Christian Super had also been seeking a merger partner for the past 12 months, before APRA’s new conditions. Piper says he recognises that consolidation can be beneficial, “But there is good consolidation and bad consolidation.”
Piper argues that scale is important but in and of itself “is not a direct predictor of strong member outcomes”. While efficient organisations and competitive fee structures are important, equally as important are highly engaged members. “We think there is a correlation between member engagement and financial outcomes,” he says. “A highly engaged member will, in our view, make better choices in terms of investments and products.”
Christian Super is early in the due diligence process with Australian Ethical, but the benefits of the tie up are obvious. Both funds are pioneers in ethical investing, have highly engaged members, and members of the combined group will benefit from scale.
But what will happen to the Christian overlay?
Piper says there is a respectful understanding of differences between the funds but a deep conviction around what is common. “There’s a number of important questions and issues that we will work through as part of due diligence. What we can say with confidence, though, is that there is very strong alignment with core elements of the way we invest and the way that Australian Ethical invests.
“This is not about losing what is important to our members. We understand the differences and those differences are important and we need to be respectful of those.”

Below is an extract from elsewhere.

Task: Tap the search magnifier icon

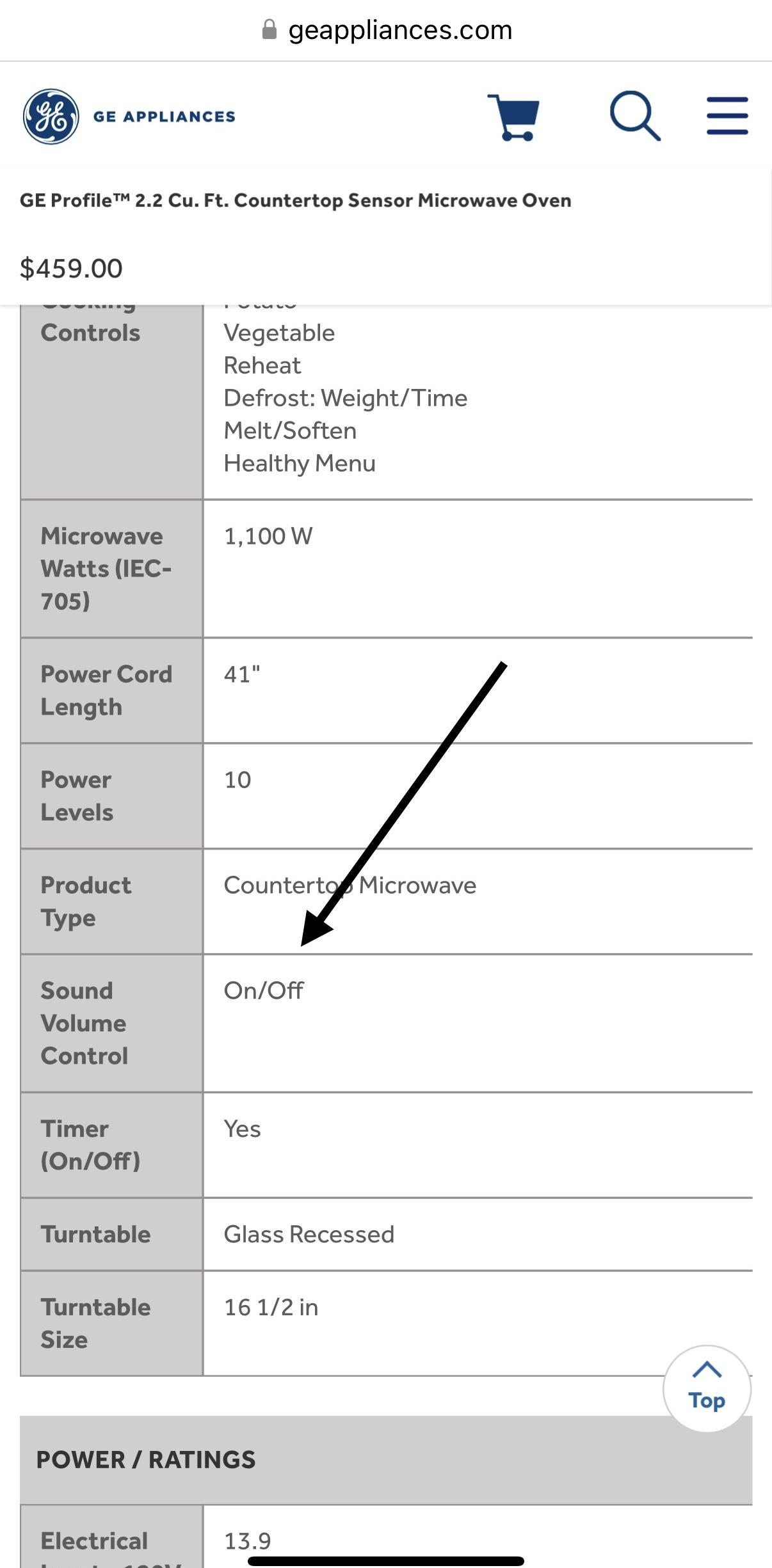Action: tap(634, 116)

Ultimately, Piper says, ethical investing and faith-based investing are highly compatible. “Like Christian Super, Australian Ethical is deeply committed to investing in sectors that create better outcomes for people, and a more sustainable planet, and also avoidance of investing in sectors, industries or companies that are damaging to people or the planet. Impact investing is another area of deep alignment.”
As the merger progresses, Christian Super isn’t resting on its laurels. Piper says it is focused on “relentless improvement” across investment strategy, operational efficiencies and member experience.
To manage stress Piper gets outdoors and loves running, cycling and ocean swimming. His four children and his wife, who also has a demanding job, help keep things in perspective. “When you walk in the door at night, the richness and complexity of kids and the extraordinary privilege of parenting creates a very natural balance for what is happening professionally.”
Photography by Aran Anderson.
Christian Super’s merger plans may have been accelerated by APRA, but its journey takes place within the context of wider consolidation and towards a small number of mega funds. Many, including Piper, are concerned that something is being lost in the merger frenzy if absolute consolidation results in reduced competition and choice for Australians who care deeply about how their retirement savings are invested.
“We have an industry increasingly characterised by scale, but hopefully that will be balanced by funds that have a very clear, distinctive, and if you like niche, highly engaged membership,” he says. “I think for the future health of our sector it is very important that you have both elements.”